É evidente que estamos falando de um grupo em formação, em pesquisa e que ainda tateia suas investigações. Trata-se do primeiro espetáculo da trupe e, para muitos atores, da primeira experiência no palco. Só isso já constitui motivo para festejar. No entanto, cabe perguntar: por quais motivos o grupo, com menos de dois anos de existência, goza de notória reputação e lota todas as sessões? Possivelmente por não enfrentar as feridas do modelo social em que vive. Por apresentar um teatro comportado para uma plateia acostumada ao conforto de não ser afrontada, não ser balançada nas suas certezas seculares. Optou-se por um teatro que conforma e confirma o já sabido, que atrai o público mais pela curiosidade a respeito de um crime tão famoso do que pelas possíveis reverberações e releituras que, infelizmente, não foram feitas.
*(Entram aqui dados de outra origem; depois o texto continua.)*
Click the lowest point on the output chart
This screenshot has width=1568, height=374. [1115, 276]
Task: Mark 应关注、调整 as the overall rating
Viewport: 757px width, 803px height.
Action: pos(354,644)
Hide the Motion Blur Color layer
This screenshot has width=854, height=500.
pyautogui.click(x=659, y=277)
Para retomar outro dos famosos conceitos pensados por Walter Benjamim, Ao Som dos Teares é uma experiência que não chega à experiência como vivência, como algo que não é apenas situado historicamente mas que busca uma verdade possível da experiência. A fragilidade maior de Ao Som dos Teares é a de manter a história intacta.

FICHA TÉCNICA

Elenco da Trama Grupo de Teatro: Andressa Lauz Bigliardi, Arthur Bigliardi, Fernando Reis, Janaina Cavalcante Garcia, Jenifer Schlindwein, Juliete Silva, Luís Henrique Petermann, Roner Lucas, Talita Garcia, Thyago de Lima Vandresen e Valmor Deunizio Jr.

Direção: Everton Girardi

Texto (adaptação para o teatro de Tragédia e Mistério na Villa Renaux): Talita Garcia, Claiton Bigliardi e Everton Girardi

Figurinos: Andressa Lauz Bigliardi

Iluminação (atualmente): Edson Luiz Albino Júnior (Juninho)

Cenário: Luciano Mafra

Audiovisual: Ricardo Weschenfelder.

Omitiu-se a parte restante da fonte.